**Work required:** Lines with "agent" in the records below: say how many there are, and add nothing.

**Input:**

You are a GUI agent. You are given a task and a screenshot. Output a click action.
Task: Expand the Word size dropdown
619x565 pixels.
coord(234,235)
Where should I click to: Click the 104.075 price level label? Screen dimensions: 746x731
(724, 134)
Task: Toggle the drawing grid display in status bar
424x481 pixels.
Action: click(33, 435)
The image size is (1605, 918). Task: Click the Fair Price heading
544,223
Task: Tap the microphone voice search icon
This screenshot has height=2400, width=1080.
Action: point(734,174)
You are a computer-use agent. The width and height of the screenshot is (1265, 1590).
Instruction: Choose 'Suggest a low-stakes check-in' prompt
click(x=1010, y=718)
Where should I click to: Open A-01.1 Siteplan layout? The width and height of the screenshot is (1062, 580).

**Response area:** 2